Children’s writers almost always stand on the other side of the fence from children, surreptitiously schooling them, imparting useful wisdom, and telling them about what they should and shouldn’t do. And children know and feel this perfectly well.
Roald Dahl was different. He stood with children on their side of the fence, looking at their own patch of ground and over at the hallowed earth trodden by adults. This is the world children inhabit, a world that exists inside that of the world of adults but also unto itself. It is also a world where the wonderful and the wicked lie around every corner.
They are true and Roald Dahl understood these truths more than most anyone else, and instead of shying away from them and hiding them, he celebrated them and exaggerated them in the form of his creations — the fantastical, the fearsome, the great and the ghastly.

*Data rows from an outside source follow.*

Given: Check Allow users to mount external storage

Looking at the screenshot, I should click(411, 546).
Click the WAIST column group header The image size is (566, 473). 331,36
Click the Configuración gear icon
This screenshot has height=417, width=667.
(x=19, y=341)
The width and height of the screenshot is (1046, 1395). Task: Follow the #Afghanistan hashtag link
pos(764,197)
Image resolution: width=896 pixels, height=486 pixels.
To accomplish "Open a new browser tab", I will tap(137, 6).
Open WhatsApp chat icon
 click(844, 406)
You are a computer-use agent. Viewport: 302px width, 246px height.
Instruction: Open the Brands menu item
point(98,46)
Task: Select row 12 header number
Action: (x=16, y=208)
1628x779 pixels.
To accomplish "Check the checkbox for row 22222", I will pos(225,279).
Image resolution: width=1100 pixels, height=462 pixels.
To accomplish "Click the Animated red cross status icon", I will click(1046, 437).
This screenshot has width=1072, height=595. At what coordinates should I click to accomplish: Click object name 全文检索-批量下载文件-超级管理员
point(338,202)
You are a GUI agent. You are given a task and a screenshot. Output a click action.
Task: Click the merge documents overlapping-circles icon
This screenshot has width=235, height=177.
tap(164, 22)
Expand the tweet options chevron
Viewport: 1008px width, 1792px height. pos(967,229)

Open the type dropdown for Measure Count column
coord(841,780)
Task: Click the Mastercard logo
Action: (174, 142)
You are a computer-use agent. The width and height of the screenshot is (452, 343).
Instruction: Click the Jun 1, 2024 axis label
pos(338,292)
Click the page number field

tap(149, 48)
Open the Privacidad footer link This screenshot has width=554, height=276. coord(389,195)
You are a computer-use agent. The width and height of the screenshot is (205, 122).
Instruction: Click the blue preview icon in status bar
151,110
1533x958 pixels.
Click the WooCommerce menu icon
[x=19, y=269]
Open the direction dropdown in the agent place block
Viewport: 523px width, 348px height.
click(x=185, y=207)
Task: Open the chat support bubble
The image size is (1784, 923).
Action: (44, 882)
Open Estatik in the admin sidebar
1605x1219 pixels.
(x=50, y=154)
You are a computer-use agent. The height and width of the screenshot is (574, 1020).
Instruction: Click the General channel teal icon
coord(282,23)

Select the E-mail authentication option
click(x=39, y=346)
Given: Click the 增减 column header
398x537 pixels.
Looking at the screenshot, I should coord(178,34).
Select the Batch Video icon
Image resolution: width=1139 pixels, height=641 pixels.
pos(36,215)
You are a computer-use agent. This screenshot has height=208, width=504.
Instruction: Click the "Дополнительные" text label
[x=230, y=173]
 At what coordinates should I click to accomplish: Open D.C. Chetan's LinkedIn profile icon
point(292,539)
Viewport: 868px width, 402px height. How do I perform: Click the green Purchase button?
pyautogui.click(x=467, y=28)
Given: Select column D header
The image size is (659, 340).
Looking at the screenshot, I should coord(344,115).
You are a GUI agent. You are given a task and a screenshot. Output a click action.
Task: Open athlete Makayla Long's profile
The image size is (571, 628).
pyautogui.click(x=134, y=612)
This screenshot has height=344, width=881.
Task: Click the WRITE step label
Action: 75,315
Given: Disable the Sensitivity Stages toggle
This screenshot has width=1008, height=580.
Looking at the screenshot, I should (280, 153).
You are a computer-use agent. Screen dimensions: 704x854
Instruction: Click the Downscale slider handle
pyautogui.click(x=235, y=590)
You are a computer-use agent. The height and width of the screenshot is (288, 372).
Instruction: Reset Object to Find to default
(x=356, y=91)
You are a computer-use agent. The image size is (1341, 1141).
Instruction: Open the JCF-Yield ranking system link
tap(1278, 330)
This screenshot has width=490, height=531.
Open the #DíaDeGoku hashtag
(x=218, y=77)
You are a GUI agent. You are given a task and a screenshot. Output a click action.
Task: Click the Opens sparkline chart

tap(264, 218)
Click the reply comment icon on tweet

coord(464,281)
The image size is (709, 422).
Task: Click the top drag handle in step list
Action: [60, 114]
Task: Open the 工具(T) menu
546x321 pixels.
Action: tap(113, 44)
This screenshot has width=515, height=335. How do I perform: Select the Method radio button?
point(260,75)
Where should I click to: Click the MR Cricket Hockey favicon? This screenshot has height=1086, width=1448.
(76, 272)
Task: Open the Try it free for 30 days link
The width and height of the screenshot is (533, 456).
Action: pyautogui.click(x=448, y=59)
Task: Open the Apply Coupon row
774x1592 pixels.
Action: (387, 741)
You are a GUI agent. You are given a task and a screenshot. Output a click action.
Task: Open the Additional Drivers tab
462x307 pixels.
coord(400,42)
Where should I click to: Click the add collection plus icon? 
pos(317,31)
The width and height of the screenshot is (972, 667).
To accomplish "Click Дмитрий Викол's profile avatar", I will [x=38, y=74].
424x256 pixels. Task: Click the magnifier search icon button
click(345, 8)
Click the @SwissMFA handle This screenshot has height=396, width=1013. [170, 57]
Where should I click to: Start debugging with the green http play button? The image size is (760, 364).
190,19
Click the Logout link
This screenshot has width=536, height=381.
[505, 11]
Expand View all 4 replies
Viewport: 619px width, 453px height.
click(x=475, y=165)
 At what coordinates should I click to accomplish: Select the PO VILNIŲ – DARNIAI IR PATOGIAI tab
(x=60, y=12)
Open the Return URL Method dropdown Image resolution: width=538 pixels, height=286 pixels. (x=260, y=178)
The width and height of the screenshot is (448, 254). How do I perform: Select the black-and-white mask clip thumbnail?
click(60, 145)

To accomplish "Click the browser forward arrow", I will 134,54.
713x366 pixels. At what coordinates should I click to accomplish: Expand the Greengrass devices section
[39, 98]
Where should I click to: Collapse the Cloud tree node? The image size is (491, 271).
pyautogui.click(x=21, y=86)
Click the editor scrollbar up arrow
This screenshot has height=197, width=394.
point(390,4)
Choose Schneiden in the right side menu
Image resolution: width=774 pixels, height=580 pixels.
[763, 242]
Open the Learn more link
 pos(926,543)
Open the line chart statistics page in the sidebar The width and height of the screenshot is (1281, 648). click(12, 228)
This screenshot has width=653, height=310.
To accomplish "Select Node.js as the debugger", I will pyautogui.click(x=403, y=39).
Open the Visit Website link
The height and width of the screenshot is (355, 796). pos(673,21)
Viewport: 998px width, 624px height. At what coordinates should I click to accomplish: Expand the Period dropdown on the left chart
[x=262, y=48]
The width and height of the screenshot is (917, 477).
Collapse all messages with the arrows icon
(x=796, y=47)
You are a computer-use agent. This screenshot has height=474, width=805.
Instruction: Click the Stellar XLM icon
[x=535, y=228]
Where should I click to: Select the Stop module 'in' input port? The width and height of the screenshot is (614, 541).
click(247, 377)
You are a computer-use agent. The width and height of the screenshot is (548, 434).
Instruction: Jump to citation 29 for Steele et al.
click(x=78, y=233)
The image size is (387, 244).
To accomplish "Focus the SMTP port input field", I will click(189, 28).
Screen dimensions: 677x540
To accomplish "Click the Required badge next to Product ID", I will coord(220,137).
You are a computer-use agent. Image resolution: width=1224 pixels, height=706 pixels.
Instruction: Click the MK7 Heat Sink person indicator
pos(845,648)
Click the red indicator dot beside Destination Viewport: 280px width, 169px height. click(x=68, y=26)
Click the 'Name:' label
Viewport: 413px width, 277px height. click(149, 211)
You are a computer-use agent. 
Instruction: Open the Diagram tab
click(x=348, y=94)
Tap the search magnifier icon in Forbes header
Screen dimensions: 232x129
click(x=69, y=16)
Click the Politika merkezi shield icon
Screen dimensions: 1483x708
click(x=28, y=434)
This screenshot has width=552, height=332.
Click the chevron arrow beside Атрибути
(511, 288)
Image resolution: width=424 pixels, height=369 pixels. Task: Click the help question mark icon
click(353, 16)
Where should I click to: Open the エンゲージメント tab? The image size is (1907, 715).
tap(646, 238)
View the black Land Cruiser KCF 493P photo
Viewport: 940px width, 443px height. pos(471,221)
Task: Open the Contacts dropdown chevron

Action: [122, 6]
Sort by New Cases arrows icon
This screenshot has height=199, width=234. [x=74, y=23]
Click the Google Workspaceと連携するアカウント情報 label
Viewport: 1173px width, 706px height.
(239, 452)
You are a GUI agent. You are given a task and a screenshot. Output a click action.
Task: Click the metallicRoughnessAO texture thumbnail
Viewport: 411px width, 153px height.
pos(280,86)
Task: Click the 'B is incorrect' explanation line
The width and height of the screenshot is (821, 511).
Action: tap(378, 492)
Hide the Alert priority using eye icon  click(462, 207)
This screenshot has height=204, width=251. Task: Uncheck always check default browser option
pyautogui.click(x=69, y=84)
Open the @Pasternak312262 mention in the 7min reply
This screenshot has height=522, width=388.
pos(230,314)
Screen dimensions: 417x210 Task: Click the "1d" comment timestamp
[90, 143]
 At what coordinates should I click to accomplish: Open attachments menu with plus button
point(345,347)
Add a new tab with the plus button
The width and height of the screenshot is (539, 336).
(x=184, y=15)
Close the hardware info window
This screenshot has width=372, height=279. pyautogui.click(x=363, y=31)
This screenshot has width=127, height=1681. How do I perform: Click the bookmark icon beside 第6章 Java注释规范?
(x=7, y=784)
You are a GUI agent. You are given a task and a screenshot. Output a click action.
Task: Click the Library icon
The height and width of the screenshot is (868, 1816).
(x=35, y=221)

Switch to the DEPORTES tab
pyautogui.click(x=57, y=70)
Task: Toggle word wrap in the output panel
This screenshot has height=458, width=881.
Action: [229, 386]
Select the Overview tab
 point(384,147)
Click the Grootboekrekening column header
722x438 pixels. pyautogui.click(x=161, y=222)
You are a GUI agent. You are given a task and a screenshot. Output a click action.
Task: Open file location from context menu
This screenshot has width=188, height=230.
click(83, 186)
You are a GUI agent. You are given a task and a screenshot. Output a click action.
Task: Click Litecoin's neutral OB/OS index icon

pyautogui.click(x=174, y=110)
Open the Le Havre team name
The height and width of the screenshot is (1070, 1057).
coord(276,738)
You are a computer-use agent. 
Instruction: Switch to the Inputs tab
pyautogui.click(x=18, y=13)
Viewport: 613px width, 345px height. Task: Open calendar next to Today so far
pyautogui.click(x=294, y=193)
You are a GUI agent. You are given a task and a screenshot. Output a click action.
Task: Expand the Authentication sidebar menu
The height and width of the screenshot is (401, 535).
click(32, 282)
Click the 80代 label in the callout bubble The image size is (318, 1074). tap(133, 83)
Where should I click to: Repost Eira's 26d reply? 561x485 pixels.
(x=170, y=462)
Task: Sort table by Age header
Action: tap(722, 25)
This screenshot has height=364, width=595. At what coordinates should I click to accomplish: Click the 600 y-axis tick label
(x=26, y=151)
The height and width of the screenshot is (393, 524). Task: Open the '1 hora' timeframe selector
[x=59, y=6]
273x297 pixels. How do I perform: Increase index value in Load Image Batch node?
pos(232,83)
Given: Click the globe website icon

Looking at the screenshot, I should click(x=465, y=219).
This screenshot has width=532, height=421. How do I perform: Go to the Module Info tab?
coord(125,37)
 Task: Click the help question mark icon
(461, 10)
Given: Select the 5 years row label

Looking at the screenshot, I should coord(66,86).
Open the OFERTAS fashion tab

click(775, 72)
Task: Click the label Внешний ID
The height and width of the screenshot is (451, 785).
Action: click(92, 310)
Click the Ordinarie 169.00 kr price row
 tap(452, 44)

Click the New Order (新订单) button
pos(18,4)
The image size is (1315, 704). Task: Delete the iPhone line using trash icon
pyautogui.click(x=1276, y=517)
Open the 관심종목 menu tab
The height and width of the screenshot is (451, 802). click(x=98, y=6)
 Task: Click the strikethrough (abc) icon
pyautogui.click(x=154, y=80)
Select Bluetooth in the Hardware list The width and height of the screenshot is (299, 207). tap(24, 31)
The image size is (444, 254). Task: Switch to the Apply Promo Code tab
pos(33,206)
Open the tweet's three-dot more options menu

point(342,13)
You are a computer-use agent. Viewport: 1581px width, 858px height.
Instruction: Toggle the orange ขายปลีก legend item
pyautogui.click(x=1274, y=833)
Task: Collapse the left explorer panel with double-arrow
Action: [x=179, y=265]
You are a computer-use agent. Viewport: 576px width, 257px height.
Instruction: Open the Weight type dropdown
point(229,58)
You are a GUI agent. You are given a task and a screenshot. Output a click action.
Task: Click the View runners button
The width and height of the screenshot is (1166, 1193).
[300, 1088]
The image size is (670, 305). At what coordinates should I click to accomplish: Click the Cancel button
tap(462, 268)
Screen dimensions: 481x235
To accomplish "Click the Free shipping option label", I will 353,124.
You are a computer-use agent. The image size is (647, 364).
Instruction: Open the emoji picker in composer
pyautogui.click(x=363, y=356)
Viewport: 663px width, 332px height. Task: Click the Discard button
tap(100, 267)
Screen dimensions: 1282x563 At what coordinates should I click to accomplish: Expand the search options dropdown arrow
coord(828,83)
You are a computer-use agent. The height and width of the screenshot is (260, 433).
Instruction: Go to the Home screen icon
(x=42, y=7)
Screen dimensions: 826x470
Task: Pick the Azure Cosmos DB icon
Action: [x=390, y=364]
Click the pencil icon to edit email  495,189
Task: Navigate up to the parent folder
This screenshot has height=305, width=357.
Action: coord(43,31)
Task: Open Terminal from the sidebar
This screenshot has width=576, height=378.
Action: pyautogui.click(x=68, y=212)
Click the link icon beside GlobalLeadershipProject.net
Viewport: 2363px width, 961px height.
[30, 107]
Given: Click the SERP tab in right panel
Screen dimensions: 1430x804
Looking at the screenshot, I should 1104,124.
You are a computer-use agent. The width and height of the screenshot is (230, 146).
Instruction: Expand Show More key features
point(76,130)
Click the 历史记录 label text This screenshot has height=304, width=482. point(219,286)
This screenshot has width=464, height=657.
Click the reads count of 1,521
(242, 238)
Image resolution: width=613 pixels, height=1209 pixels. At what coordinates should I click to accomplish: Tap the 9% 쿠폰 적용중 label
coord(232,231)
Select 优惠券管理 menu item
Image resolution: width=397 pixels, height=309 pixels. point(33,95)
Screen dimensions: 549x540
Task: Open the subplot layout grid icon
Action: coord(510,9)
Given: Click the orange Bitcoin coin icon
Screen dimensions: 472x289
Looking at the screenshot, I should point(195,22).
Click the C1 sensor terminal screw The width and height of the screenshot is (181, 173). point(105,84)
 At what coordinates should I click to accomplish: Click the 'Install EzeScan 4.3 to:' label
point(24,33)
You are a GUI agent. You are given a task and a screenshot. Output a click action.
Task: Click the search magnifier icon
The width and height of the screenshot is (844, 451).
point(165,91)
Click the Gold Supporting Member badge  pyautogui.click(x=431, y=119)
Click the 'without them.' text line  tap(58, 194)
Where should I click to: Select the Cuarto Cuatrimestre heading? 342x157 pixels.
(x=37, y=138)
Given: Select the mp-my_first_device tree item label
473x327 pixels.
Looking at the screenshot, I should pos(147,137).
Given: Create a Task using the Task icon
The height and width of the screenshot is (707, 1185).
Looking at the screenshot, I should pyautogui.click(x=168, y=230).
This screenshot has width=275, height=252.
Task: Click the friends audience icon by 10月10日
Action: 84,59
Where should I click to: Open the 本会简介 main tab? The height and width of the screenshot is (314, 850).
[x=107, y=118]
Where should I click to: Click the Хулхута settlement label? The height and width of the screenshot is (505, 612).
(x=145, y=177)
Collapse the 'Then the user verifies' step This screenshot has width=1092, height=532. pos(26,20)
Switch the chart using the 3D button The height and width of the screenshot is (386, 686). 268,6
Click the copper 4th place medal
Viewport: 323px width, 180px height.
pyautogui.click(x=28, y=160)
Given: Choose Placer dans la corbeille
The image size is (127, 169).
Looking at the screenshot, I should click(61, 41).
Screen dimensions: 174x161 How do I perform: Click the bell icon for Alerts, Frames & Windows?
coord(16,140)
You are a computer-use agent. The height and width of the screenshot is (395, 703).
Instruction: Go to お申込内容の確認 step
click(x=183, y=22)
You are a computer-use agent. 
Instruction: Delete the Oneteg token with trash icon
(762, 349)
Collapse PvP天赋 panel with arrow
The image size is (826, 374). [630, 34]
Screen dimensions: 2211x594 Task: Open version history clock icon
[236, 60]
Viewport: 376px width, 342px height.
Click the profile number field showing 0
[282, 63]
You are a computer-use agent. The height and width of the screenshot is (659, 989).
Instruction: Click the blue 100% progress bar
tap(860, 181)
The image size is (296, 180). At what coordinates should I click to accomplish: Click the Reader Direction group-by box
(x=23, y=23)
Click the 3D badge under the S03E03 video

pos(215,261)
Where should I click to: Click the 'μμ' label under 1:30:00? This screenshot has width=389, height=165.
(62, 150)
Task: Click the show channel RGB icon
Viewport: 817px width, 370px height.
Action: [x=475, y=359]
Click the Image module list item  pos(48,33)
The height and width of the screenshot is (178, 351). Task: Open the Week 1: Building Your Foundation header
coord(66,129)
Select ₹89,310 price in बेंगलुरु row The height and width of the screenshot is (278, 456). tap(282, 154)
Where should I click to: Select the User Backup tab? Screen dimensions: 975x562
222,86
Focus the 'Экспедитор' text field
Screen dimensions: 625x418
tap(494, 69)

If Dahl liked scaring children, it’s because children like scaring children. If Dahl could be mean and malevolent, it’s because children can be mean and malevolent. That these things are not nice is beside the point.
They are true and Roald Dahl understood these truths more than almost anyone else, and instead of shying away from them and hiding them, he celebrated them and exaggerated them in the form of his creations — the fantastical, the fearsome, the great, and the ghastly.
Children love Roald Dahl because he speaks their language. The new woke-friendly Dahl speaks the language of a small but very vocal segment of the population who need to have their moral convictions mollified. It also speaks to the bank balance of Puffin and the Roald Dahl Story Company who think that Dahl Light will make more dollars for them than the original in all its authentic glory.
People suffering from mental illness are often prescribed extremely powerful medicine to obliterate those tendencies deemed dangerous for themselves and for society. Sometimes this works perfectly well and yields positive results. Sometimes it doesn’t and the price of ridding the patient of their aberrant problems is the demolition of their very personality.
Puffin and Inclusive Minds have force-fed Roald Dahl powerful medicine to rid him of his transgressive proclivities. I fear, however, that the price of this rehabilitation will be Roald Dahl’s essential personality.